#### ZITIERTER TEXTAUSZUG ####

Der Urlaub verneigt sich und geht

In Irland

Es stimmt. Wer länger als drei Wochen Abstand zur Arbeit genommen hat, dem wird ganz leise die Freude an der Arbeit aufsteigen. Es erwacht die Sehnsucht, wieder einen Beitrag für das Ganze aus dem eigenen Aufgabengebiet zu gestalten. So spüre ich es heute. Ich kann mich noch gut erinnern, als wir im Dompfarrhof sozusagen in der „Dompfarrhoffamilie“ in Linz gelebt und gewohnt haben, die Kinder klein waren und der damalige Dompfarrer Johann Bergsmann am Abend noch in unsere Wohnung gekommen ist, einen schönen Urlaub und Erholung gewünscht hat mit den Worten: „So und jetzt will ich euch drei Wochen nicht sehen.“

Drei Wochen Abstand geht nicht

Bauernarbeit

Bauernarbeit

Wir waren dann wirklich drei Wochen „Pfarrhof abstinent“. Das hat unglaublich gut getan. Die erste Woche war einfach Müdigkeit. Die zweite Woche war Erwachen. Die dritte Woche war Ideen, Sehnsucht nach Daheim, gute Gedanken an Menschen, die wir das ganze Jahr über begleiten durften, die mit uns Pfarrleben in der bunten Vielfalt mitgestaltet haben. Der Abstand, die Distanz ist eine Kunst. Der Dompfarrer hat sie uns übrigens vorgelebt. Er war dann auch drei Wochen weg und hat uns alle Schlüssel und die Verantwortung übertragen. Ein unglaubliches Vertrauen. Nach einem Assisi-Vortrag ist ein Firmeninhaber zu mir gekommen und hat gemeint: „Ich kann mir keine 4 Wochen Zeit freischaufeln so wie du.“ Angeblich habe ich zu ihm recht spontan gesagt: „Und was ist, wenn du stirbst. Dann fehlst du mehr als 4 Wochen.“ Das hat diesen Mann so „aufgewühlt“, dass er ein Jahr später 4 Wochen zu Fuß nach Assisi gegangen ist. Von dort hat er mich angerufen, mir diese Begebenheit erzählt, an die ich mich im Detail gar nicht mehr erinnern konnte.

#### GEGEBENE INFORMATIONEN ####

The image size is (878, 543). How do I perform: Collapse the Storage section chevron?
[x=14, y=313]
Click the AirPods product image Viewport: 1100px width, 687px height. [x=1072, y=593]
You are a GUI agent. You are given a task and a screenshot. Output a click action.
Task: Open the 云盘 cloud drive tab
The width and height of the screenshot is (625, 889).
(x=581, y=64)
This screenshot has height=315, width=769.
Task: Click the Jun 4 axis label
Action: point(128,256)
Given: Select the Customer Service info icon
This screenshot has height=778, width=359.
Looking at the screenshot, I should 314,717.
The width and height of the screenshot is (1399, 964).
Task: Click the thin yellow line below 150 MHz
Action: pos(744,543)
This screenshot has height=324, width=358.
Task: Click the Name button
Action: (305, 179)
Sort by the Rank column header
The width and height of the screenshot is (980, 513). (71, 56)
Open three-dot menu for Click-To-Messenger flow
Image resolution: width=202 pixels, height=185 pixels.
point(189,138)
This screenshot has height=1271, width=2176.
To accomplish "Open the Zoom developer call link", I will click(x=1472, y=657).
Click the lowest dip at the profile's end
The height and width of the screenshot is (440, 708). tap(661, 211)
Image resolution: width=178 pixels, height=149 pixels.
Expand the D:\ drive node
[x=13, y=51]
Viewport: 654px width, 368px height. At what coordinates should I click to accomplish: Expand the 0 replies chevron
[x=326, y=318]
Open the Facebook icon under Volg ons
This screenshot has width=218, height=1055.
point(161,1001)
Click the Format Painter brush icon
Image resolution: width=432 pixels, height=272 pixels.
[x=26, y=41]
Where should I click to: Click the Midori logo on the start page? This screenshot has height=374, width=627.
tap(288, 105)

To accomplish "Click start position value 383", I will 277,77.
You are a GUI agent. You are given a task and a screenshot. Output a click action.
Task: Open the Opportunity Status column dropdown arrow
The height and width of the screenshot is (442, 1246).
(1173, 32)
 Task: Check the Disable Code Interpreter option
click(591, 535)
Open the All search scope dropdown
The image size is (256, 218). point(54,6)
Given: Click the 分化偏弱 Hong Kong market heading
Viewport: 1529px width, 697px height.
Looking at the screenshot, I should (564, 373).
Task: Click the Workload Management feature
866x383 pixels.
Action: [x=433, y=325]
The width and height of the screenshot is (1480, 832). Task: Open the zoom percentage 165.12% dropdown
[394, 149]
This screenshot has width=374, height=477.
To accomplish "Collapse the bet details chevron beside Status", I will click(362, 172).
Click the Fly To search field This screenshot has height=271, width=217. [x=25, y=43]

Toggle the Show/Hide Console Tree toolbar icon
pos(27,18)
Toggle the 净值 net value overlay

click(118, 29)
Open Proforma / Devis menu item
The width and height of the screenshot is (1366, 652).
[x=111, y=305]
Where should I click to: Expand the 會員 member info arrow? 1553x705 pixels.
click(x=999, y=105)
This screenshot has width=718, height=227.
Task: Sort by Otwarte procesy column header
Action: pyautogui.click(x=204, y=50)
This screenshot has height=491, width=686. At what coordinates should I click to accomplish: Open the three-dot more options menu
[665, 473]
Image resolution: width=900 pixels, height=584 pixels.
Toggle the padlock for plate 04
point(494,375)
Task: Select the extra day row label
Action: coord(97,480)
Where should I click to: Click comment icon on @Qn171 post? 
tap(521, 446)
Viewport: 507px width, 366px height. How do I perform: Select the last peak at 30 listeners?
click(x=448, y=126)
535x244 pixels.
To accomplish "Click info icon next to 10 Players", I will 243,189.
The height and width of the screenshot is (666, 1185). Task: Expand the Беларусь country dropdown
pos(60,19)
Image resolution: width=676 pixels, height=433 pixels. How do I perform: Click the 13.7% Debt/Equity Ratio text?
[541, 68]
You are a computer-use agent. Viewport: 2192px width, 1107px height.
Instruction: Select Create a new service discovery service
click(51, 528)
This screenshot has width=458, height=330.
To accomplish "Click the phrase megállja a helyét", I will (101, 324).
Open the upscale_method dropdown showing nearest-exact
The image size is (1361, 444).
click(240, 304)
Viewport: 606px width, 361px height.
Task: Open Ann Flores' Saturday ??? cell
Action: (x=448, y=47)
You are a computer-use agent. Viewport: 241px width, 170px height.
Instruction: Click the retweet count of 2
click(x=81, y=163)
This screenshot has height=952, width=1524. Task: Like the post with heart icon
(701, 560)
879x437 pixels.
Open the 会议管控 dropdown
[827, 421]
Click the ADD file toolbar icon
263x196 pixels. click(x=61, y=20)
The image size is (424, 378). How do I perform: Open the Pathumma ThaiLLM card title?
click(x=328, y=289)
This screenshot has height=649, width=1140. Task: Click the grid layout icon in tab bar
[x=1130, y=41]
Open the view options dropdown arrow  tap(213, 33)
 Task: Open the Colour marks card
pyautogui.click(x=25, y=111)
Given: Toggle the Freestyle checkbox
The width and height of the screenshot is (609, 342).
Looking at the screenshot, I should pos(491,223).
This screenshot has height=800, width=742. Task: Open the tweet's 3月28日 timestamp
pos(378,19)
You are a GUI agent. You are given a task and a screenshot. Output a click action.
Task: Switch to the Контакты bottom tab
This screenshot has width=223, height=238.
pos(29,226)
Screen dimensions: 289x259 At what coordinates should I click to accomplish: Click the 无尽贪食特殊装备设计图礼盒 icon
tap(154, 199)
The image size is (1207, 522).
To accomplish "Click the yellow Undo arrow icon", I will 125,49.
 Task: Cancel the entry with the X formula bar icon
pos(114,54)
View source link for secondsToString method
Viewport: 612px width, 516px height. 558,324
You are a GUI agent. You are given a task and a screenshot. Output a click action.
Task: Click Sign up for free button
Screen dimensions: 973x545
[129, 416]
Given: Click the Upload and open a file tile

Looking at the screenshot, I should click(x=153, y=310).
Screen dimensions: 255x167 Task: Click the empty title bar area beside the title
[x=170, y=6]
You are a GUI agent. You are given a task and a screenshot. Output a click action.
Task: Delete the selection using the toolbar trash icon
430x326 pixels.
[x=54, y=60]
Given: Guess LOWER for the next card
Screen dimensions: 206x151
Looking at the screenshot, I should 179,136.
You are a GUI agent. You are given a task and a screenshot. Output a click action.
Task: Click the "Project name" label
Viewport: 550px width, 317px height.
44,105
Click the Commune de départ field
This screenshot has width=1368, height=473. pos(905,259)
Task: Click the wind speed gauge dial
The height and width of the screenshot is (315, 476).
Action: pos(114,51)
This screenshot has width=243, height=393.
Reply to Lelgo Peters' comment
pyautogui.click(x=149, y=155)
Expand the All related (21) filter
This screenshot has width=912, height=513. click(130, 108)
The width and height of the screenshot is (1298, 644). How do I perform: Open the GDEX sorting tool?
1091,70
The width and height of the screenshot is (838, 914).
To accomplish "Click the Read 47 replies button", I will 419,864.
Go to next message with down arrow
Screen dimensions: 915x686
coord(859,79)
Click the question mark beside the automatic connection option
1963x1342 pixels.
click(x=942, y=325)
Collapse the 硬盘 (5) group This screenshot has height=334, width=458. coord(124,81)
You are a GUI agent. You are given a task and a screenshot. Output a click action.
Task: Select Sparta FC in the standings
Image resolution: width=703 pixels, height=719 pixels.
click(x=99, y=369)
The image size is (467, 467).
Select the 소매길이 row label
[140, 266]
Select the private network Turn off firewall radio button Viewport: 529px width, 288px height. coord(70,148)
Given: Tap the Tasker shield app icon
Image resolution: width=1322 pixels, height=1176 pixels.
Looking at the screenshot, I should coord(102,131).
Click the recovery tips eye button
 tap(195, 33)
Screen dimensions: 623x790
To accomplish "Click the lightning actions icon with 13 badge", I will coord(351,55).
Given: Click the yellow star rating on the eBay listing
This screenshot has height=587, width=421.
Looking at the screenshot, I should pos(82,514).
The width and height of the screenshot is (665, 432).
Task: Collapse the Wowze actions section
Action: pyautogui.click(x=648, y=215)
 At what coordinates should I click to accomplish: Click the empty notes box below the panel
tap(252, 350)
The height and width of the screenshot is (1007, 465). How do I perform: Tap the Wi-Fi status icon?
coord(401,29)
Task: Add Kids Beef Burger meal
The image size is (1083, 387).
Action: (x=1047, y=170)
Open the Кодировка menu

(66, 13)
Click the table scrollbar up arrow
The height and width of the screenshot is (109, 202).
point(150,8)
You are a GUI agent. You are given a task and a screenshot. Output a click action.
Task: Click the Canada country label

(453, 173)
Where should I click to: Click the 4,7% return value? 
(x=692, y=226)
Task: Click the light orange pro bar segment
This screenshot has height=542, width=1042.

####

» ZU BEARBEITENDE AUFGABEN:
A: Beantworten Sie anhand des Textes über den Urlaub die folgenden Fragen:
(i) Wie viele Wochen wollte der damalige Dompfarrer die Familie nicht sehen?
(ii) Womit beschreibt der Text die erste Woche des Urlaubs?
(iii) Wohin ist der Firmeninhaber ein Jahr später zu Fuß gegangen?
B: Übertragen Sie diesen Satz aus dem Text über den Urlaub ins Englische: „Er war dann auch drei Wochen weg und hat uns alle Schlüssel und die Verantwortung übertragen.“
C: Führen Sie den Text über den Urlaub im Anschluss an seinen letzten Satz fort.

» ANTWORTEN JE AUFGABE:
A:
(i) Drei Wochen.
(ii) Mit Müdigkeit.
(iii) Nach Assisi.

B: He was then away for three weeks as well and handed all the keys and the responsibility over to us.

C:
Jonas ist da

Jonas ist da

„Ich habe Abstand genommen und bin jetzt nach 4 Wochen da, in Assisi.“ Großartig. Distanz und Abstand geht, wenn man selber will. Und das ist heute – im digitalisierten Zeitalter – der Hacken. Will ich überhaupt Distanz? Geht nicht Wichtiges vorüber, ohne dass es mich erreicht? Geht Leben überhaupt ohne Arbeit? Noch dazu, wo die Arbeit Freude und Sinn macht? Lassen die Firmen Menschen überhaupt „aus“? Die digitale Leine scheint allgegenwärtig.

Smartphone als verführerische Brücke

Ich gestehe. Es ist mir damals – es war noch die vor-digitale Zeit – leichter gefallen, Abstand zu gewinnen und zu halten. Heute geht überall und immer ein Gerät mit, das nicht nur telefonieren kann, sondern auch fotografiert, Emails anzeigt, Informationen bereit hält und die „soziale Brücke“ darstellt zur digitalisierten Realität und Beziehungswelt. Der ganz normale Alltag eines Kommunikations- und Medienmenschen geht mit. Ich habe heuer einige Funktionen des Smartphones vermehrt ausprobiert. Abschalten.

In der Natur

In der Natur

Flugmodus. Gerät alleine lassen. Es geht noch nicht wirklich gut. Vielleicht hat mich bisher noch keiner so radikal angesprochen und gemeint: Was ist, wenn du gestorben bist, dann hat das Smartphone auch niemanden. Stimmt. Im nächsten Jahr werde ich meinem Smartphone drei Wochen Urlaub geben. Ich werde mich bei ihm verabschieden und sagen: „So und jetzt haben wir drei Wochen nichts miteinander zu tun.“ Ich bin gespannt, ob das Gerät es genießen wird. In jedem Fall habe ich heuer schon geübt. Mit mehr oder weniger „Erfolg“ und Distanz. Der Urlaub verneigt sich und geht.